Peru Maliye Bakanı Pedro Pablo Kuczynski, IMF'yi pasif, katı ve tutarsız politikalar uygulayarak Arjantin'le yaptığı anlaşmayı yüzüne gözüne bulaştırmaktan suçluyor.
Fransa Dış İşleri Bakanı Hubert Vedrine ise Fonu, uzun zamandan beri ilişkide olduğu, önemli bir müşterisini yüz üstü bıraktığı ve bu müşteriden en kötü dönemde, en yapamayacağı şeyleri talep ettiği için yargılıyor.
IMF kimdir, nasıl çalışır?
Ülkelerle yapılan stand-by anlaşmaları sonucunda aktarılan fonların nihai alacaklısının dünyadaki egemen finans şirketleri olduğu hatırlandığında IMF'nin kimlik sorunu aşılır.
Fakat, IMF'nin nasıl çalıştığı sorulunca resim biraz daha değişiyor, netleşiyor.
Eğer IMF politikalarının tek sorumlusu finans sermayesi olsaydı,
* Kamu hizmetlerinin piyasa ekonomisine açılması, şeker ve tütün yasaları ile ihale yasalarının çıkarılması,
* Güney Afrika ve Latin Amerika ülkelerinde Su'yun özelleştirilmesi,
* Ukrayna'da yoksullara yapılan tarımsal gıda yardımlarının kesilmesi,
* Haiti'de pirinç üreticilerine devlet desteğinin kaldırılması,
* Mozambik'teki şeker pancarı üreticilerine sağlanan sübvansiyonlara son verilmesi,
* Jamaika sanayii ürünlerinin ithalatında alınan gümrük vergilerinin kaldırılması, gibi dünya tarım, hizmetler ve sanayii tekellerinin temel hedefleri kredi anlaşmalarının ön koşulları içerisinde olmayacaktı.
İşte bu nedenle, finans ve sanayii sermayelerinin iç içe geçmiş yapısını IMF'nin işleyiş mekanizması ve yapısından daha somut ortaya koyabilecek çok az veri bulunuyor.
Sistemin bizzat kendisi
Bu tespit bizi, yaşananların sorumlusunun tek bir yapı, tek bir Hükümet ya da Yönetim olmaktan öte, bir sistem, yani kapitalizmin bizzat kendisi olduğu sonucuna ulaştırıyor.
Bu çerçevede, tıpkı Felix Rohatyn'in de belirttiği gibi, "Ulus Devletlerin bilhassa ekonomik ve siyasi alandaki dış politikaları her zaman burjuvazinin meselesi olmuştur.
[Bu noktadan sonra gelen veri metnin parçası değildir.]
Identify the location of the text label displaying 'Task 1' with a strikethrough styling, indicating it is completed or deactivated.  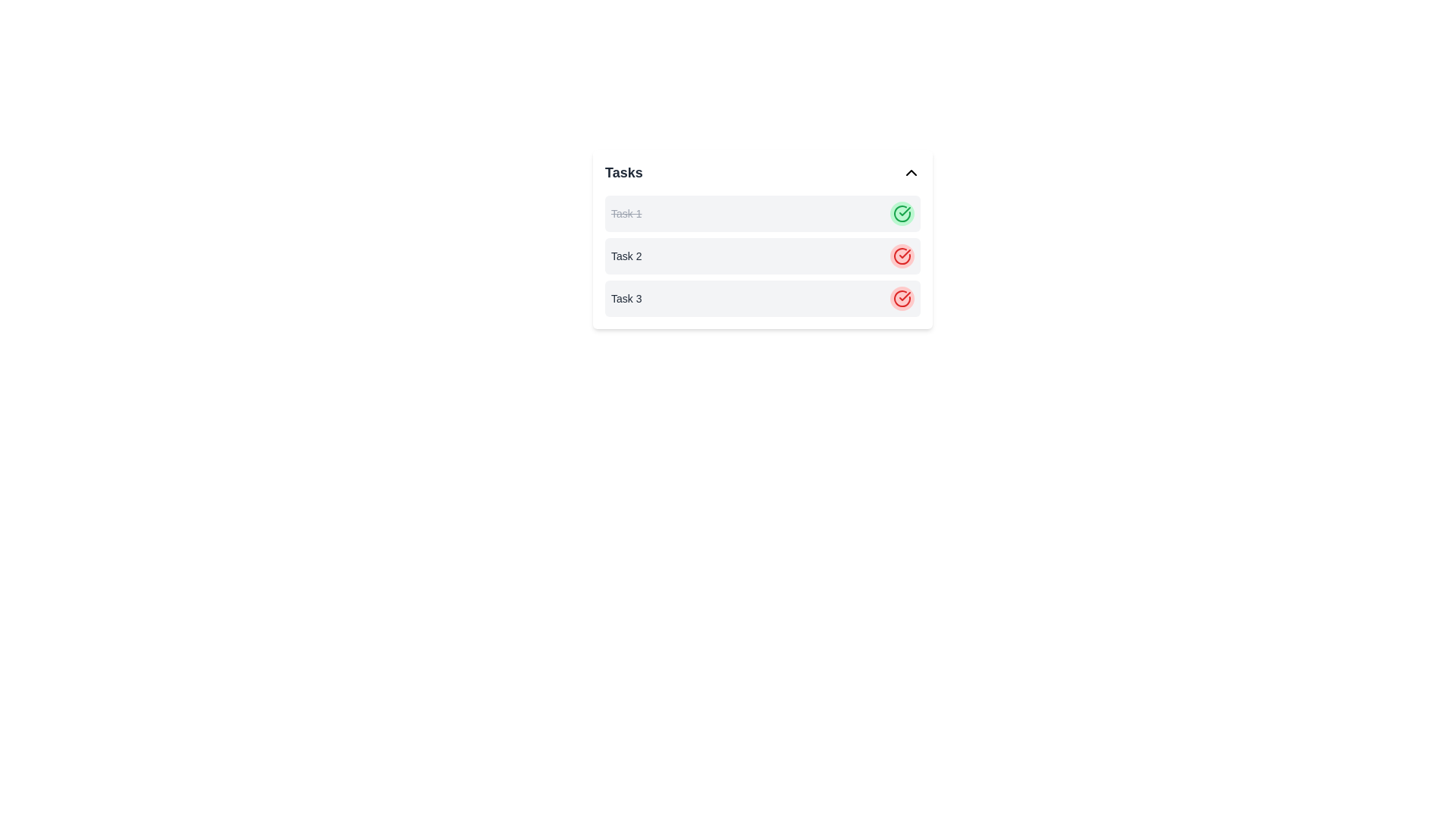
(626, 213).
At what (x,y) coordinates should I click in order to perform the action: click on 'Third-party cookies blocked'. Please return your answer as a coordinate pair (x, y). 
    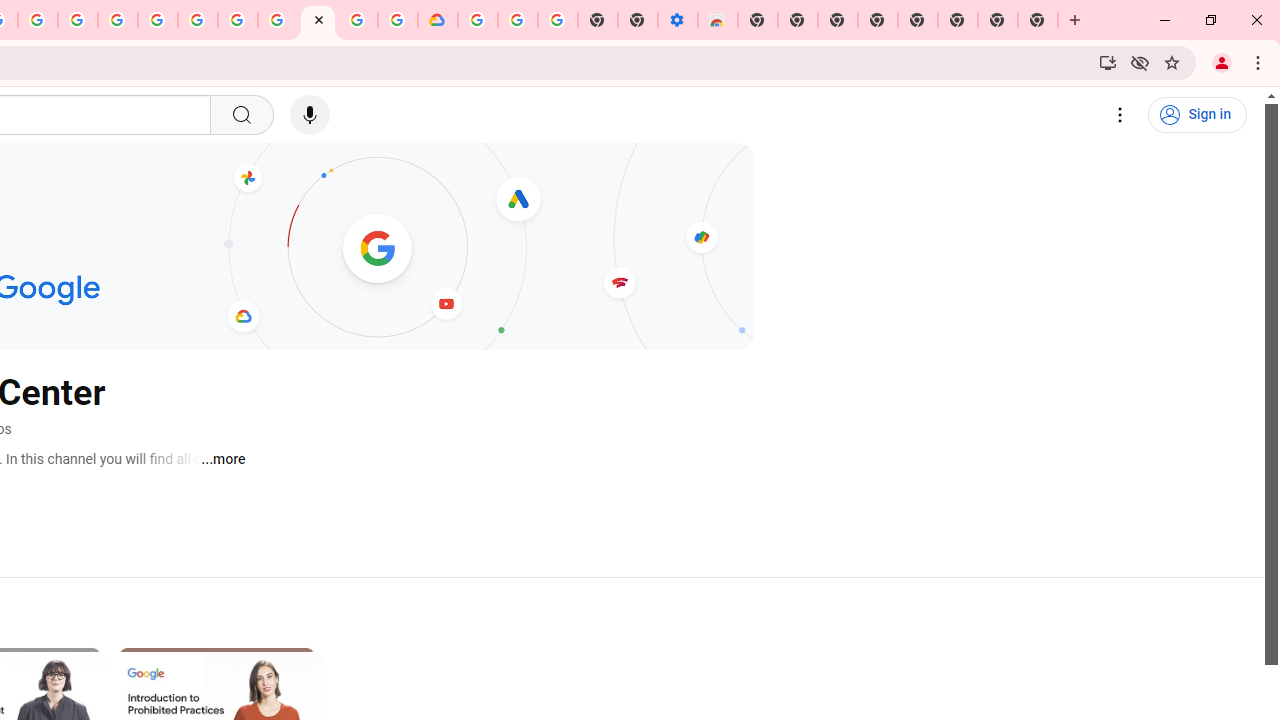
    Looking at the image, I should click on (1139, 61).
Siyasi tercihler, çok sınırlı bir halk kesimi ile özel sektörün çıkarlarını gözetme hedefine kilitlenmiş geniş kapsamlı bir fikir birliği içersinde önerilir, müzakere edilir ve kabul edilir." sözlerinin hatırlanmasında yarar vardır.
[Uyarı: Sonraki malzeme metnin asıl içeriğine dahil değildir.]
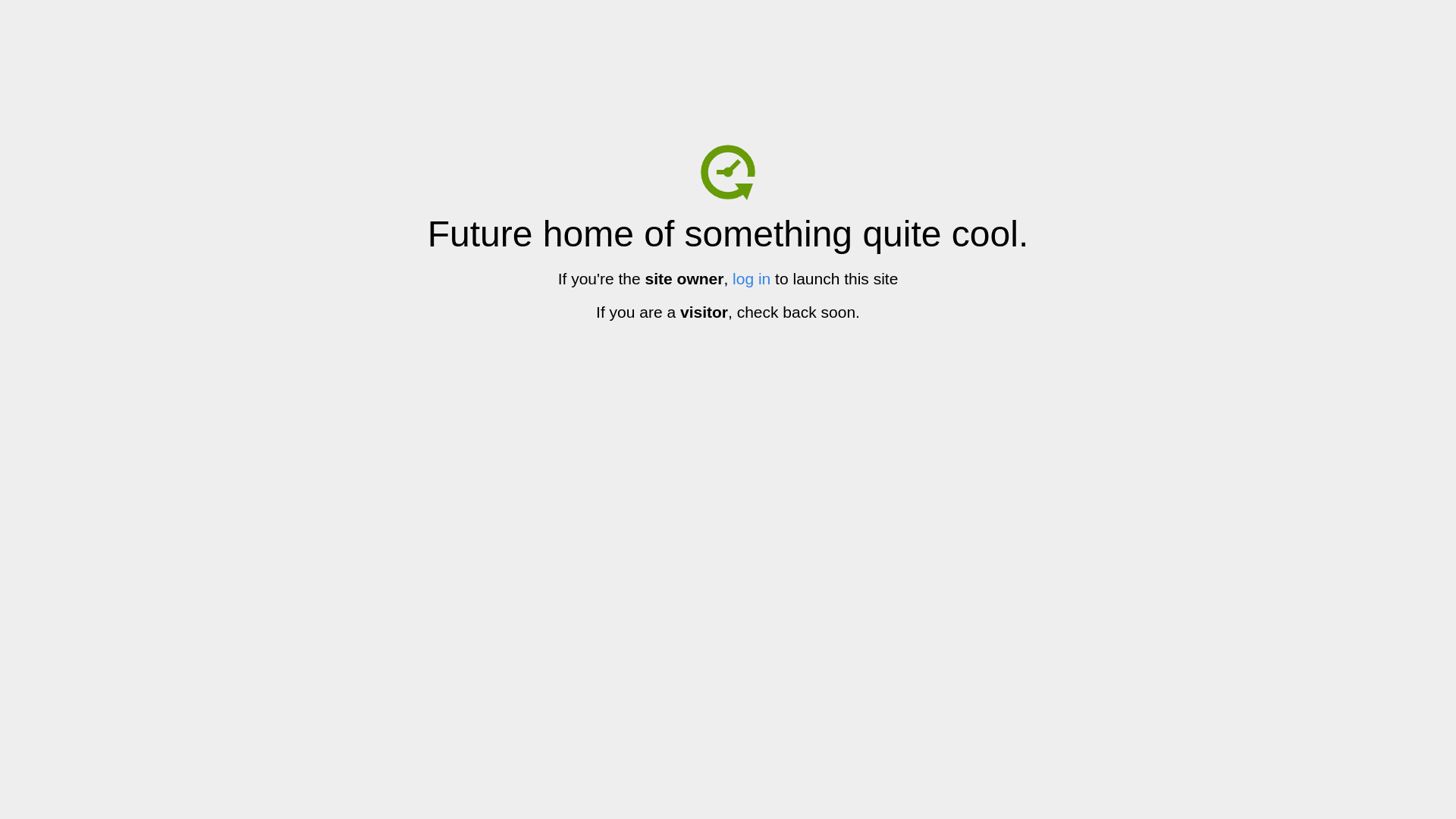 Image resolution: width=1456 pixels, height=819 pixels. I want to click on 'log in', so click(751, 278).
"Suçlu Hükümettir, IMF'nin uyarılarına kulak asmamıştır" ya da "IMF bu kez yanılmış, yanlış politikalar uygulamıştır" türünden savlar yanıltıcı olmalarının da ötesinde, kafaları bulandırmaya ve gerçekleri gizlemeye yönelik, bilinçle ortaya atılan argümanlardır.
Öte yandan Arjantin'deki son gelişmelerden birkaç ay önce, ülkelerin de şirketler gibi iflas etmesini öngören hazırlıkların Mart ayında son şeklini alacağını bildiren IMF'den Haan Kruger'in açıklamaları1[1] ile IMF'nin "ülkelere zamanında HAYIR demeyi öğrenmeliyiz" şeklindeki tepkisi tutarlılık gösteriyor.
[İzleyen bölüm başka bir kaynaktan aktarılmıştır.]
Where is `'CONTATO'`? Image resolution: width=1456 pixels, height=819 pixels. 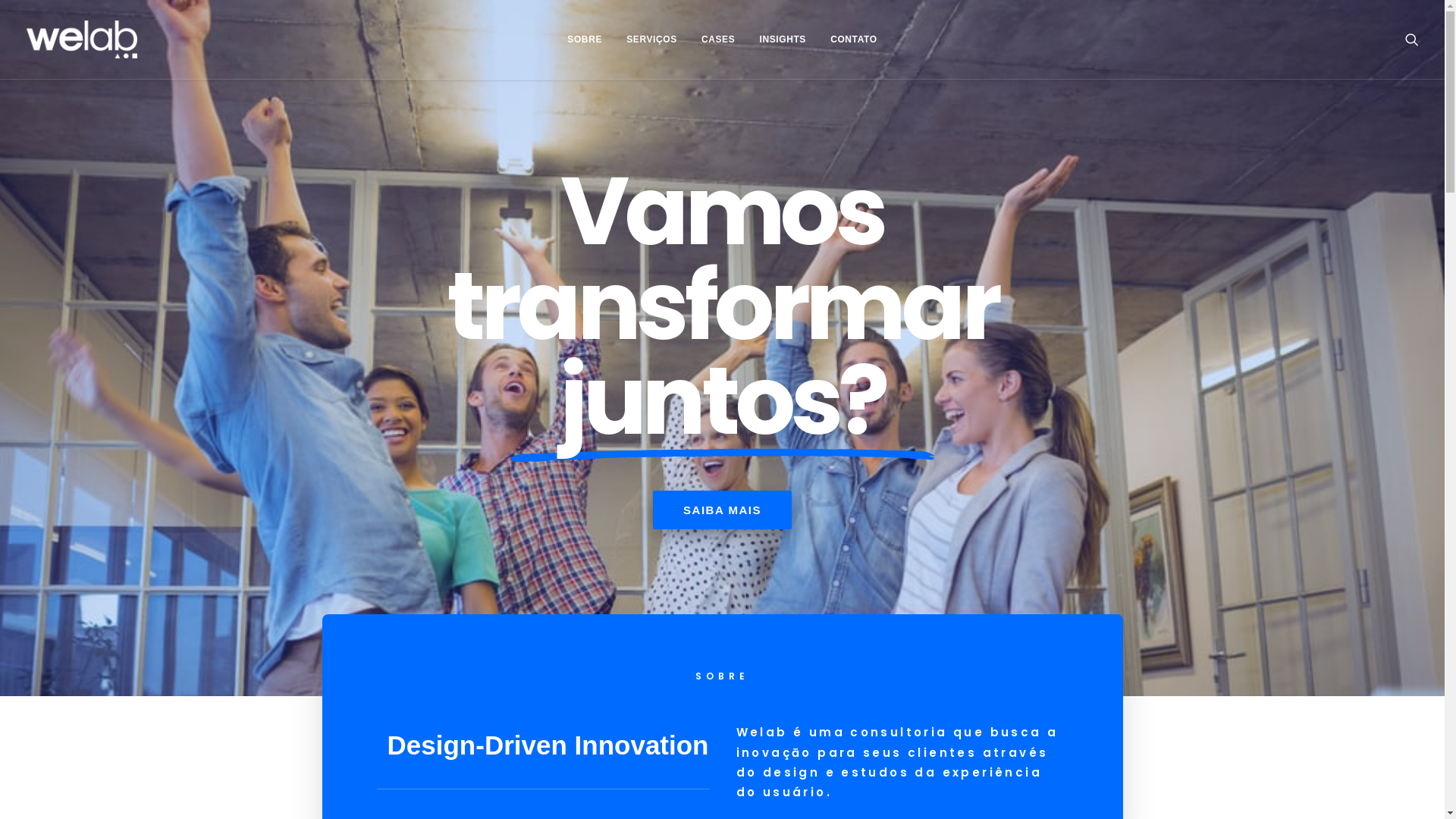
'CONTATO' is located at coordinates (854, 38).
Arjantin'de yaşananlara yeşil ışık yakılmış. Böylece, ülkelerin iflas planı için mazeret yaratılıp plana meşruiyet kazandırılırken, benzer konumda ve IMF karşıtı tepkilerin giderek yayıldığı ülkelere de gözdağı veriliyor.
Bu ülkelere IMF çekilirse Arjantin gibi olursunuz mesajı veriliyor. Arjantin'de asıl yağma bundan sonra başlayacak.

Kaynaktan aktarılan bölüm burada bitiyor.